For the reasons set forth in this opinion, we affirm the judgment of the Superior Court. The record in this case may be returned to that tribunal.

Justice INDEGLIA did not participate.

. With respect to the petition for a writ of certiorari in this case, the record reveals that "[flor some reason, a notice of appeal was not filed in a timely fashion. (Mr. Washington was represented at the violation hearing by private counsel.)” The defendant’s petition for a writ of certiorari was filed by a public defender. This Court subsequently granted said petition. See, e.g., State v. Shepard, 33 A.3d 158, 162-63 (R.I.2011); State v. Gauthier, 15 A.3d 1004, 1007 (R.I.2011).

. As a result of the 2005 conviction, defendant was also ordered to attend sex-offender counseling and to register as a sex offender.

. General Laws 1956 § 11-5-2 provides in pertinent part as follows:

"(a) Every person who shall make an assault or battery, or both, with a dangerous weapon, or with acid or other dangerous substance, or by fire, or an assault or battery which results in serious bodily injury, shall be punished by imprisonment for not more than twenty (20) years.”

.Section 11-5-1 provides as follows:

"Every person who shall make an assault with intent to commit murder, robbery, sexual assault, burglary, or the abominable and detestable crime against nature, shall be imprisoned not exceeding twenty (20) years nor less than one year.”

.Rule 32(f) of the Superior Court Rules of Criminal Procedure reads as follows:

"The court shall not revoke probation or revoke a suspension of sentence or impose a sentence previously deferred except after a hearing at which the defendant shall be afforded the opportunity to be present and apprised of the grounds on which such action is proposed. The defendant may be admitted to bail pending such hearing. Pri- or to the hearing the State shall furnish the defendant and the court with a written statement specifying the grounds upon which action is sought under this subdivision.”

. We refer to the complaining witness by a pseudonym in order to protect her privacy.

. In the record, defendant refers to his grandmother as his mother; however, for the sake of simplicity and clarity, we will refer to her as his grandmother.

. In view of the fact that the alleged March 18, 2009 incident in Lincoln that is at issue in this case as well as the resultant investigation and probation violation hearing all occurred in the year 2009, we shall hereinafter generally refrain from needlessly reciting the year.

. Ms. Banner stated that, by the term "wrestle point,” which is quoted in the text, she meant the following: "He was behind me and so he had me in like a, trying to push me to the ground, but he could not.”
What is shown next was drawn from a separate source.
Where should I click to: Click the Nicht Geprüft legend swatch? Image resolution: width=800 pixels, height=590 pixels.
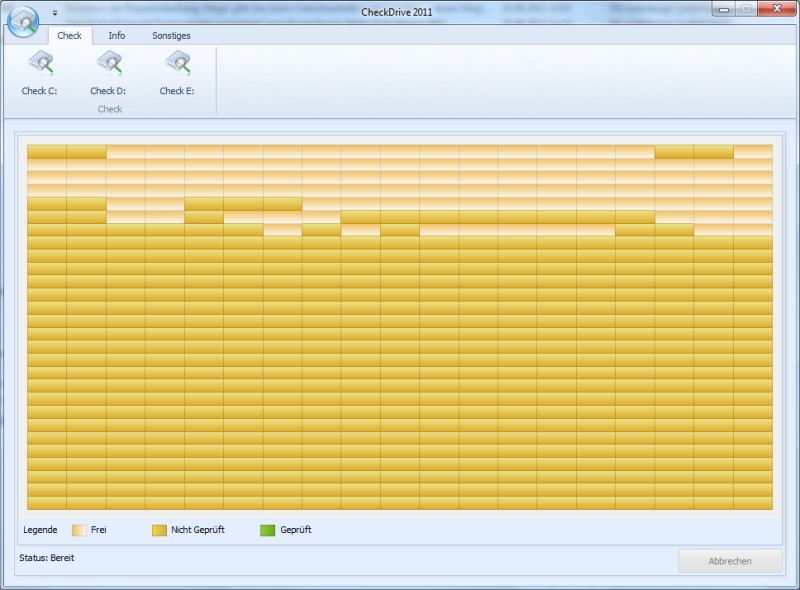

. During his cross-examination of Ms. Kane, defense counsel presented her with a note that had certain markings on it; Ms. Kane testified that she did not recognize that note, but she explained that the letters on the note (viz., "AW”) meant "Academic Warning” and that the numbers on the note constituted a college ID number. Ms. Kane testified that the markings on the note were not in her handwriting.

. We have carefully considered defendant's argument based on research by social scientists as to eyewitness testimony sometimes being unreliable in spite of the witness’s confidence in his or her identification. In this case, however, the hearing justice specifically determined the multiple identifications of defendant to be reliable, and our review of the record has not yielded any reason to question that determination.

It should be noted that defendant "does not contend that the identification procedure utilized in identifying him was suggestive and therefore of questionable constitutional validity.” See State v. Jensen, 40 A.3d 771, 780 (R.I.2012). As a result, "we need not evaluate the reliability of that identification procedure from a constitutional perspective.” Id.; see Perry v. New Hampshire, - U.S. -, -, 132 S.Ct. 716, 730, 181 L.Ed.2d 694 (2012) ("[W]e hold that the Due Process Clause does not require a preliminary judicial inquiry into the reliability of an eyewitness identification when the identification was not procured under unnecessarily suggestive circumstances arranged by law enforcement.”).